VXLAN Without Controller for Network Virtualization with Arista physical VTEPs

 

1) Introduction

This article assumed an understanding of the VXLAN concepts. This article aims at guiding the design and implementation of network virtualization with VXLAN, employing physical VTEPs. This controller-less design provides Layer2 communication across a Layer3 network for any Layer2 Ethernet device. This solution guide resolves network virtualization for network teams that might not have yet a network virtualisation controller, or cloud management platform (CMP), but want to benefit now from all the advantages of VXLAN. Without network controller, the virtual switches will not participate natively in the VXLAN overlay setup, they would be configured the traditional way as standard Layer2. The Arista VTEPs support native traffic (untagged), trunking (802.1Q header) or Q-in-Q as overlay traffic. Traffic can therefore come from :

  • physical hosts (baremetal servers)
  • physical services appliances (access or trunking) such as firewalls, routers, load-balancers
  • virtualisation servers (VMware ESXi, Linux KVM, Microsoft Hyper-V, etc), usually with 802.1Q-tagged traffic. vSwitches are configured to trunk VLANs their uplink (802.1Q)
  • the only and simple requirement is to run Ethernet.

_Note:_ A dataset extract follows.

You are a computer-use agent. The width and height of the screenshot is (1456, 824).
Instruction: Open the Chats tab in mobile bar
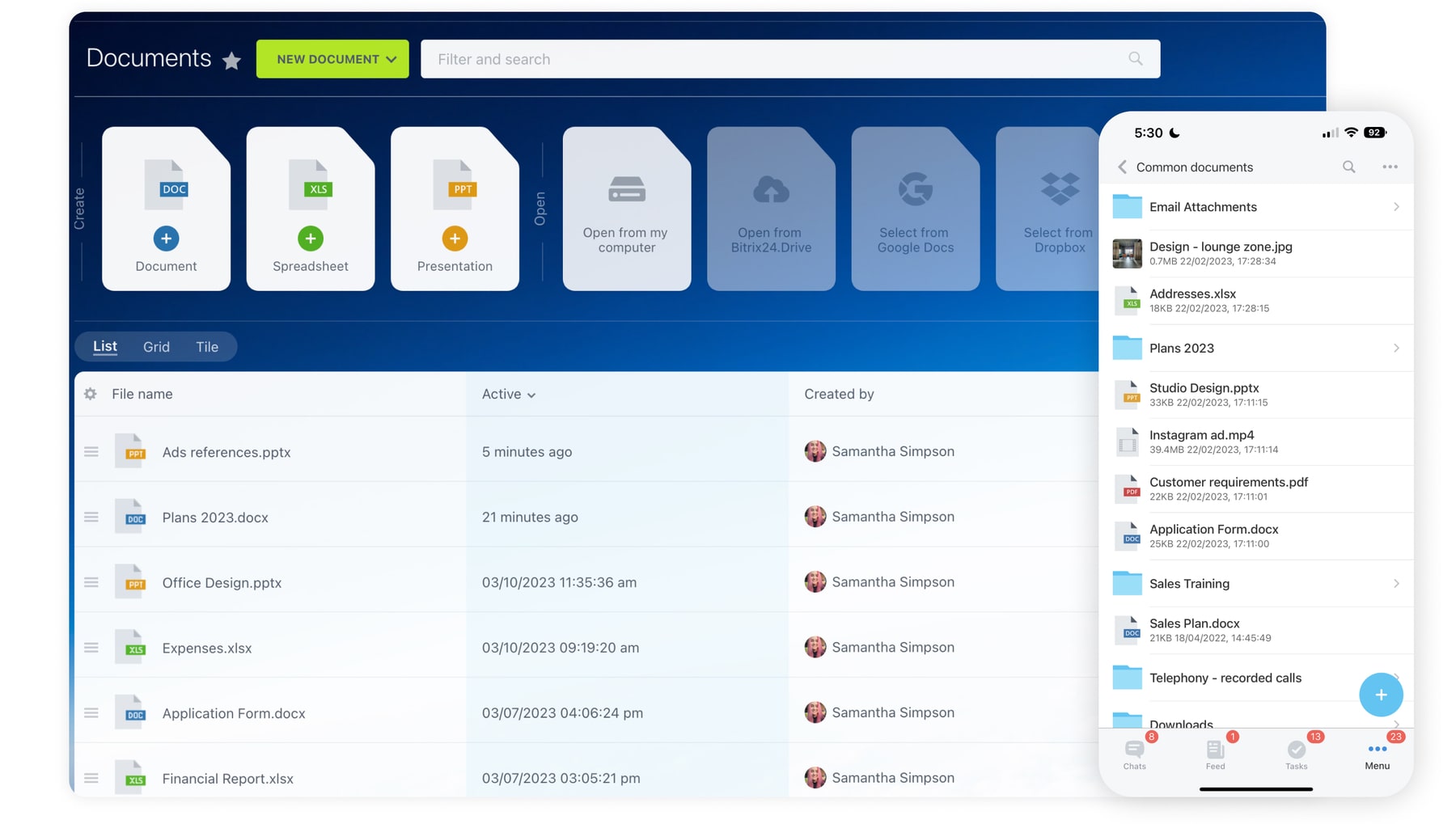coord(1134,754)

  This controller-less solution does not rely on network virtualisation controllers such as VMWare NSX, Nuage, Openstack Neutron, Plumgrid, or others. The disadvantages of a controller-less implementation is obviously that it does not manage the virtual machines or virtual switches, only the physical VTEPs. In contract, a cloud management platform would typically provision the following to satisfy service chaining, in addition to controlling Arista physical VTEPs:  provision the virtual machine, storage, virtual switch, security, IP addressing, etc. The benefit of controller-less implementation is easier access to network virtualisation for the network teams:

  • even if you don’t have a controller yet
  • the controller design/implementation is not ready yet (or there are internal challenges in getting a full end-to-end solution)
  • future-proof since based on standards, it can integrate with whichever network controller or cloud management platform you might later use (no lock-in)
  • you might never want a controller for the host virtualization side (for example: DC interconnect, hosting, etc)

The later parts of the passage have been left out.